Assim como não faz sentido proceder a interconexões com a base de dados do SEF para detecção de irregularidades quando os eleitores já são obrigados a apresentar documentação emanada do SEF para efeitos de recenseamento. Há aqui uma mais que duplicação de exigências: Um cidadão estrangeiro que possa e queira recensear-se tem de apresentar: 1º, a autorização de residência. 2º, um documento passado pelo SEF que certifique o tempo mínimo de residência em Portugal. 3º, uma declaração formal de onde conste a nacionalidade e o endereço no território nacional (a confirmar pela comissão recenseadora) e ainda o caderno eleitoral do círculo ou autarquia local do Estado de origem em que tenha estado inscrito em último lugar, e ainda, que não se encontra privado de direito de voto no estado de origem. Portanto, de duas uma, ou se faz fé na documentação emanada do SEF e se prescinde da conexão de ficheiros, ou se reduz a carga de exigências burocráticas para o recenseamento de cidadãos estrangeiros que, tal como está, é verdadeiramente desencorajadora e injustificada. Como é sobre esta matéria que incide o projecto de lei do PCP também hoje em discussão, referir-me-ei a ela mais adiante.
Há entretanto alguns outros aspectos da proposta de lei que suscitam reparo:
Refere-se a dado passo o dever de colaboração das assembleias de freguesia no recenseamento eleitoral, através de membros a designar por estas. Não se diz em parte alguma em que consiste tal colaboração.
Prevê-se a existência de uma aceitação meramente condicional da inscrição quando se suscitem fundadas dúvidas sobre a sanidade mental do cidadão. E nesse caso fica o cidadão obrigado a apresentar, no prazo de trinta dias, atestado comprovativo da sua sanidade mental passado por uma junta de três médicos. Estamos aqui, senhores Deputados, perante um caso curioso de inversão do ónus da prova, já não quanto à origem do património, mas quanto à sanidade mental de cada um.
Um outro problema que merece referência desde já, diz respeito à conciliação do sistema de prazos referido no artigo 57º da proposta de lei para a exposição e eventual correcção dos cadernos, cuja contagem começa no 55º dia anterior à data da eleição e vai até ao 15º dia, que marca o período de inalterabilidade dos cadernos eleitorais, com o facto de se prever a inscrição no recenseamento até ao 50º dia anterior à eleição.

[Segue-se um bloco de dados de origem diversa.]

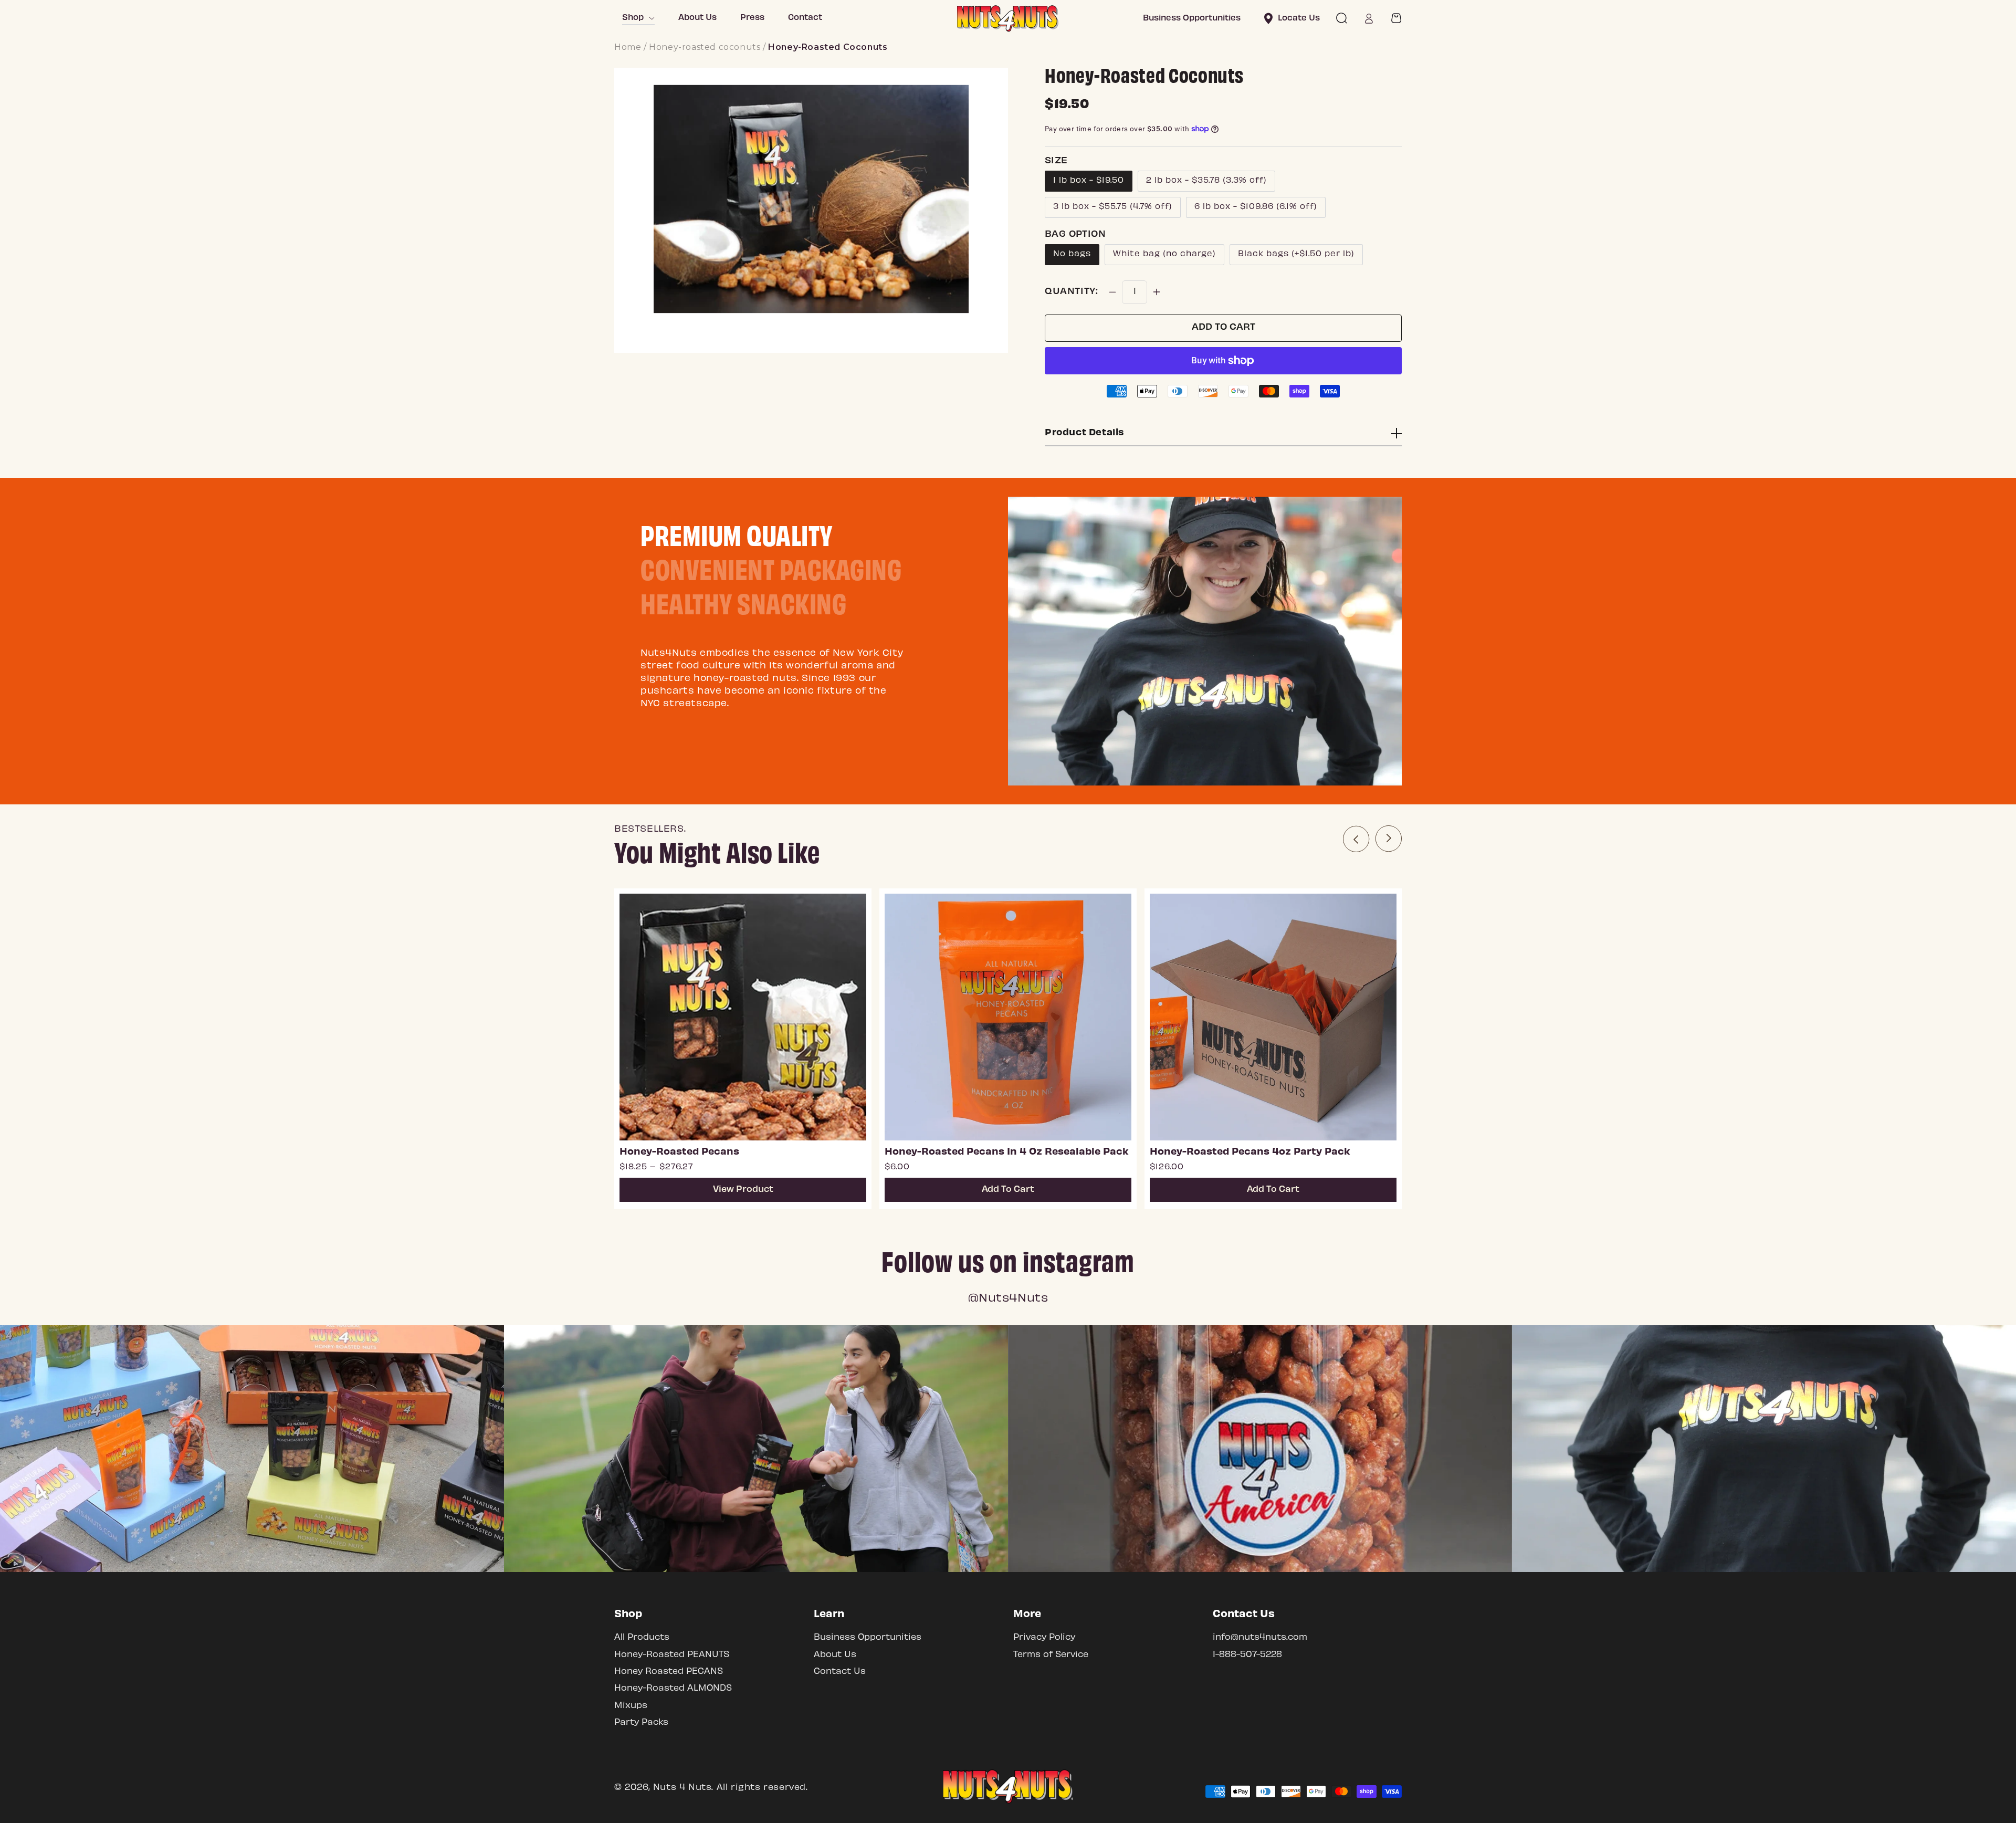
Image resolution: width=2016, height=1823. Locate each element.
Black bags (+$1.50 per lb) (1296, 254)
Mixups (630, 1706)
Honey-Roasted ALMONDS (673, 1688)
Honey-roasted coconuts (704, 47)
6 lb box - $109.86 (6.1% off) (1255, 207)
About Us (835, 1655)
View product (743, 1189)
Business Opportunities (867, 1637)
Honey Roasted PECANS (668, 1671)
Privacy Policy (1044, 1637)
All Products (641, 1637)
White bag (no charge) (1164, 254)
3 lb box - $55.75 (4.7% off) (1112, 207)
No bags (1072, 254)
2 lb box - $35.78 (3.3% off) (1206, 180)
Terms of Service (1050, 1655)
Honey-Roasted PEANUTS (671, 1655)
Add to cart (1223, 327)
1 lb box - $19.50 (1088, 180)
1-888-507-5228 (1247, 1655)
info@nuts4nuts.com (1260, 1637)
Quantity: (1071, 292)
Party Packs (641, 1722)
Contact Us (840, 1671)
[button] (1341, 18)
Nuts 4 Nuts (682, 1787)
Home (627, 47)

Este sistema de prazos não pode deixar de ser compatibilizado.
Senhor Presidente,
Senhores Deputados,
O PCP apresentou recentemente na Mesa desta Assembleia um projecto de lei relativo às exigências de identificação que são feitas aos cidadãos estrangeiros para efeitos de inscrição no recenseamento eleitoral.
A Lei n.º 50/96, de 4 de Setembro, concretizando o disposto no n.º 4 do artigo 15º da Constituição, veio consagrar legalmente a atribuição de capacidade eleitoral activa e passiva para a eleição dos titulares de órgãos das autarquias locais a cidadãos estrangeiros residentes em Portugal, em condições de reciprocidade, fazendo porém depender tal capacidade, no caso dos cidadãos não nacionais de países da União Europeia, de um período mínimo de residência em Portugal.
Assim, os cidadãos que não sejam nacionais de países membros da União Europeia nem de países da CPLP só adquirem capacidade eleitoral activa e passiva se residirem legalmente em Portugal há pelo menos 3 e 6 anos, respectivamente, beneficiando os cidadãos nacionais de países da CPLP de um regime mais favorável (proposto pelo PCP) que lhes atribui capacidade eleitoral activa se residirem em Portugal há 2 anos e capacidade eleitoral passiva se cá residirem há 4.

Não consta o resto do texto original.